Miss D, My Chickering Baby Grand & Fuji FP-100C
At my age of 74 (it seems I begin many of my essays in this way) and as an obsolete, redundant and retired magazine photographer I keep thinking that my interest in the photography of the female undraped woman should be curtailed. I should settle down to read, listen to music, take care of my wife and cat and plan trips to places we have not seen.
And then my friend Curtis Daily from Portland, who plays the baroque stand up bass comes for a visit and I suggest we find a model and take photographs together and perhaps exchange some knowledge on the matter.
We photographed this past Wednesday, February 22, 2017 Miss D who was an enthusiastic subject. I still have a few boxes of Fuji FP-100C Instant Colour film that fits my Mamiya Rb-67 Pro-SD. This film is sadly discontinued although Daily has told me that Fuji plans to make it available again by manufacturing batches of it.
The wonders of this film is that it produces a very nice print but also a peel negative. This negative can then be used in various ways:
1. I scan the peel as soon as I dislodge it from its print because the image fades quickly. You can see the result here before I reverse it in Photoshop.
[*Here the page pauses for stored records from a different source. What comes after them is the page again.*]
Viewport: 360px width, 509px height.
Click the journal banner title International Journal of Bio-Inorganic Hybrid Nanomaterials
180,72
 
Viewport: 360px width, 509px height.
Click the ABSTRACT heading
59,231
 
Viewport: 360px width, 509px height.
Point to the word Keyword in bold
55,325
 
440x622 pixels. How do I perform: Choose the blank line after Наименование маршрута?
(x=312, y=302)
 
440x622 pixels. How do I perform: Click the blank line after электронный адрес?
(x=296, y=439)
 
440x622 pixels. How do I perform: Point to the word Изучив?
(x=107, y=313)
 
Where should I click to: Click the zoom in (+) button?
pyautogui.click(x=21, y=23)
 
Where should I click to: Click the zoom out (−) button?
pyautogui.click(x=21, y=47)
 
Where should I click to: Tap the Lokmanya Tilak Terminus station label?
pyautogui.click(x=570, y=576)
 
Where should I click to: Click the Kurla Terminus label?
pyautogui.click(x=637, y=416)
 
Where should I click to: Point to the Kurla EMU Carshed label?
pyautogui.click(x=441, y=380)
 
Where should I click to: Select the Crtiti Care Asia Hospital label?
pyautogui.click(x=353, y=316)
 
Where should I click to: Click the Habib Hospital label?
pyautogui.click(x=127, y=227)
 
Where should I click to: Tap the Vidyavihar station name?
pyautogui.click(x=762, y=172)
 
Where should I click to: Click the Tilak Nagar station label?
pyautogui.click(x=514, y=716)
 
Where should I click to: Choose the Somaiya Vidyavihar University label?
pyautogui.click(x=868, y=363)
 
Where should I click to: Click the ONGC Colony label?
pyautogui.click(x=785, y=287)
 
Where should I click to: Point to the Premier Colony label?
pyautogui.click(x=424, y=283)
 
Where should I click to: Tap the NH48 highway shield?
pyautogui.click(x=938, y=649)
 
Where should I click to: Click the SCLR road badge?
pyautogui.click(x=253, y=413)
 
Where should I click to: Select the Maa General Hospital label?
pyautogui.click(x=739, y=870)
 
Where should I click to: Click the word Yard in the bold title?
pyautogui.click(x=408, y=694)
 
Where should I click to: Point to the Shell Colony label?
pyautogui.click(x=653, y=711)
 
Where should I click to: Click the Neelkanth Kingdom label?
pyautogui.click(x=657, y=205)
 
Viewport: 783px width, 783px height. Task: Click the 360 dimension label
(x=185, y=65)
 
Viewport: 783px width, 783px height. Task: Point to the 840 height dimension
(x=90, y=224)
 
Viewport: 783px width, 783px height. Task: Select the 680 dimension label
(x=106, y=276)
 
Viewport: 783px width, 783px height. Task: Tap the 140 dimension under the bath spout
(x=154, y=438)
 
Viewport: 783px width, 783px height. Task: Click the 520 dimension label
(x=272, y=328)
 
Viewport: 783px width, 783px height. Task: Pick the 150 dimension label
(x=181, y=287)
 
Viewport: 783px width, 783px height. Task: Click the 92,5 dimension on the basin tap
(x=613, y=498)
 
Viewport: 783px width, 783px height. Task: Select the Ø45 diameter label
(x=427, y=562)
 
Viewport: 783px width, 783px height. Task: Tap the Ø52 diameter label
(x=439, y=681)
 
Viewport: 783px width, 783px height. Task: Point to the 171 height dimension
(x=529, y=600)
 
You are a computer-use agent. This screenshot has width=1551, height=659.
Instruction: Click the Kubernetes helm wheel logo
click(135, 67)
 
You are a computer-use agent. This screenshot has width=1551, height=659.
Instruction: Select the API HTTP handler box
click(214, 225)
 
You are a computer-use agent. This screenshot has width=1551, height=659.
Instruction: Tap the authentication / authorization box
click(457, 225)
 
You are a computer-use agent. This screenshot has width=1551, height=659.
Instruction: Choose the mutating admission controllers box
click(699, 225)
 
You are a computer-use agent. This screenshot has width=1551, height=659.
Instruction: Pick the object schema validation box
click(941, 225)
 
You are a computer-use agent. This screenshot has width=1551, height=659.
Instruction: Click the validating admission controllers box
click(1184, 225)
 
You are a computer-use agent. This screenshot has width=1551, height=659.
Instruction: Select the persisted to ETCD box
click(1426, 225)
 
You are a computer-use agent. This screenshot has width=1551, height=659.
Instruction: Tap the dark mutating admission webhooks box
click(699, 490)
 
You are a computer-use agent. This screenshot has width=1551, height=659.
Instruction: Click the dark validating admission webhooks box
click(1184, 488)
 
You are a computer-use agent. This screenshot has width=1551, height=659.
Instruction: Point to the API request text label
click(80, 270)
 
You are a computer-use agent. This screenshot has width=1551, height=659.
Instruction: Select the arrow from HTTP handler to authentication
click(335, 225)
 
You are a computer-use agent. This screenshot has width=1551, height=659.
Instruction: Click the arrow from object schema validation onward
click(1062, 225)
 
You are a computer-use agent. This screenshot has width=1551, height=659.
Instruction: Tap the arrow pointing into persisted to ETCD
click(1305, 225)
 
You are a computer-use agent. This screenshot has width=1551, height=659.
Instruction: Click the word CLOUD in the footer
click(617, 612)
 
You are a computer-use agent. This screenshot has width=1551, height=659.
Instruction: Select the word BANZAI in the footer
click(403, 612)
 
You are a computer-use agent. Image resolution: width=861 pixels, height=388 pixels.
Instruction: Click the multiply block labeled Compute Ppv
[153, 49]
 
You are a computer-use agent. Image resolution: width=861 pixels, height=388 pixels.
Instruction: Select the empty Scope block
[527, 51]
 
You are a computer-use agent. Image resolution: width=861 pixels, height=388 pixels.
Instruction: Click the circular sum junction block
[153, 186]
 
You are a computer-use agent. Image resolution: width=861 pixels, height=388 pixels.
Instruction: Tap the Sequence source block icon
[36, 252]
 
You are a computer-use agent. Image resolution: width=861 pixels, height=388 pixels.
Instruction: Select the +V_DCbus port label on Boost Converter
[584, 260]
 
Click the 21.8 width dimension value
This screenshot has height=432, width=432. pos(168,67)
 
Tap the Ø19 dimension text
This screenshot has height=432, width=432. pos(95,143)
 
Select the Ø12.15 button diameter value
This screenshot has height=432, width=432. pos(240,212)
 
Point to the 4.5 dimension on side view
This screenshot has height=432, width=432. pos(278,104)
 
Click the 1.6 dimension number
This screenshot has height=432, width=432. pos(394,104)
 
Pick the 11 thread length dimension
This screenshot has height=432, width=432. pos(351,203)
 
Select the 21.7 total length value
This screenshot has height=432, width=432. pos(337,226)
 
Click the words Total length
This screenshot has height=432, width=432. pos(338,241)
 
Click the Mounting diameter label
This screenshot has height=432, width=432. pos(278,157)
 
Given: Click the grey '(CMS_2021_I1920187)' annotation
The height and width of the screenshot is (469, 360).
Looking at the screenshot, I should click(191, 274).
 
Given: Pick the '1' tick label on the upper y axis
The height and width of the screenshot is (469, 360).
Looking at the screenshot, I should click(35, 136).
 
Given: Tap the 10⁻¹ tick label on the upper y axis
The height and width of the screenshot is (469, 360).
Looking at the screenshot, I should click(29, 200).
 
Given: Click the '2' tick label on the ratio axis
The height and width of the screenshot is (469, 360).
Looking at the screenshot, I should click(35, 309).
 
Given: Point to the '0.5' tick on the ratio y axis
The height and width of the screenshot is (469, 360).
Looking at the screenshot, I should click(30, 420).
2. In a method that Daily and I have now perfected by sharing knowledge I strip the black backing of the negative with bleach and then with careful washing a soaking I have an unconventional negative-like, but not quite negative.
3. I then scan the “negative in three ways:
A. I tell my scanner it’s colour negative.
B. I tell my scanner is it a positive.
C I tell my scanner it is a b+w negative.
What you see here are those three different versions plus a scan of the print.
The excitement that this picture has generated for me perhaps urges me to keep taking photographs while I can still see and have the energy to press the shutter.
You will note that Miss D has a lovely body. I photographed her by our Chickering baby grand piano. I believe I might has Miss D pose for me again.